Nicholas Frankovich asks if Cleveland Indians fans require a big-couch session with a group psychotherapist. It’s a reasonable question. The 1954 Indians still hold the modern record for regular-season winning percentage—till the nonexistent Law of Averages caught up with them versus the New York Giants. The Indians could not win a single game. In 1997, the Tribe came this close to a championship, but as in 2016 the seventh-game win proved elusive.
(It is worth noting that the mighty New York Yankees do not have anything approximating a stellar record in World Series going-the-distance seven games: lost in 2001, lost in 1964, lost in 1960, lost in 1955; only in 1958 did they come out, against the Milwaukee Braves, of a 3-to-1 hole: just as the 2016 Cubs returned from the dead. The Yankees are also the only postseason-baseball team to lose four straight after taking a three-to-nothing lead, which broke the Curse of the Bambino in 2004.)
The Chicago Cubs ball club will complete its makeover by removing the on-field bullpens: They adjusted the bleachers so that only the Bay Area teams will have pitchers warming up in foul territory. They had added lights. At least the ivy walls remain to remind anyone of “the lovable losers” and patsies of baseball.
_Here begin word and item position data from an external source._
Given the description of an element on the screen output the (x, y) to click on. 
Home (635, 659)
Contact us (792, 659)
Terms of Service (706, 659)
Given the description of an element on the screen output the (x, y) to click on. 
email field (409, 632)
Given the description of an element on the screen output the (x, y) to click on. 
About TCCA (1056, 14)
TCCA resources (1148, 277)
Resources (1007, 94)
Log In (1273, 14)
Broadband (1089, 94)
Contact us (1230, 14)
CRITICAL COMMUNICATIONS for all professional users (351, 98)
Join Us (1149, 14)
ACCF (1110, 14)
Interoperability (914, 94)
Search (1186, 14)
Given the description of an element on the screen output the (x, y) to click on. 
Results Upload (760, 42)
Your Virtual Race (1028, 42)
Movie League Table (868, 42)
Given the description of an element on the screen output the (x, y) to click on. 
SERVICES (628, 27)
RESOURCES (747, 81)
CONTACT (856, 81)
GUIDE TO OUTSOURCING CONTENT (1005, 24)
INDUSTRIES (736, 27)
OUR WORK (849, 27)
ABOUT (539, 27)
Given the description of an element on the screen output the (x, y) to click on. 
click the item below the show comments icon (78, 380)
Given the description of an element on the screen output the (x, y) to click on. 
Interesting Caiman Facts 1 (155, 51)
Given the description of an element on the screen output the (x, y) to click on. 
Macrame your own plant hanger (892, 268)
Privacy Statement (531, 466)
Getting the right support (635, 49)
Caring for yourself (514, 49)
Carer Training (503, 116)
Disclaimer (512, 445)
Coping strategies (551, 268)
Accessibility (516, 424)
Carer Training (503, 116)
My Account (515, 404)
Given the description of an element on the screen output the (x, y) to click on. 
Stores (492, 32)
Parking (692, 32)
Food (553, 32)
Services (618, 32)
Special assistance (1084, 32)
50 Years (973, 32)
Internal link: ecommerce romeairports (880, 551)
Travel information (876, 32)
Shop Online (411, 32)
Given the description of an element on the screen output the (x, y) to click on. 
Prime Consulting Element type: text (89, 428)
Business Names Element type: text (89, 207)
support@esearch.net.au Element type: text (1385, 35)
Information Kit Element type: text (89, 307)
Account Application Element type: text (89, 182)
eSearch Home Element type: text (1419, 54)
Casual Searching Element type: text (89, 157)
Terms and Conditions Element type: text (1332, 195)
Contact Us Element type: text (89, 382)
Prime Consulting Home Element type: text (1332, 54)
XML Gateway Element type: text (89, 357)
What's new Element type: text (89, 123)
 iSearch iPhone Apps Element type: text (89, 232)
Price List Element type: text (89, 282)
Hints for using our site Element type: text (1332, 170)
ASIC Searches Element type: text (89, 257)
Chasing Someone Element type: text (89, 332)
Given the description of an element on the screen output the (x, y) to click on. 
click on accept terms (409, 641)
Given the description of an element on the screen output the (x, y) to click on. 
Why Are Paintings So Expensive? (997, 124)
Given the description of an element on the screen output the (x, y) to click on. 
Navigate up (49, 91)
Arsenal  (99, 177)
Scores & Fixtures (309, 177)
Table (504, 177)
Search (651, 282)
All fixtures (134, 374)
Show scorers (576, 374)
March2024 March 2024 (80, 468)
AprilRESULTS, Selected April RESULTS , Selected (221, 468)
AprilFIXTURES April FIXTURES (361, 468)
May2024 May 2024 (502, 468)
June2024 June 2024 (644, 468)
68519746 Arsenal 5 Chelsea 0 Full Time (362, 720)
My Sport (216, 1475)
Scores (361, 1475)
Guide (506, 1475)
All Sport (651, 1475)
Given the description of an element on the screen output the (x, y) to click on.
The long-suffering fans of the Chicago Cubs will not hear “1908” anymore. They don’t need to hear “1969” or “Bartman” any longer either, just as Boston fans will not hear “1918” again. The Cubs stand athwart a history of frustration and atop the baseball world. They reign. The drought lasted forty years longer than the Indians’s. It is difficult to imagine Cleveland needing the biblical forty additional in the American League wilderness. 2056? Preposterously distant. Women and men will be playing ball on Mars and the moon by that time.
And so another baseball season has ended, and some part of me (Evander) has again died, psychologically, emotionally. In 2015, I could look forward to T20. No such luck in this most weird year.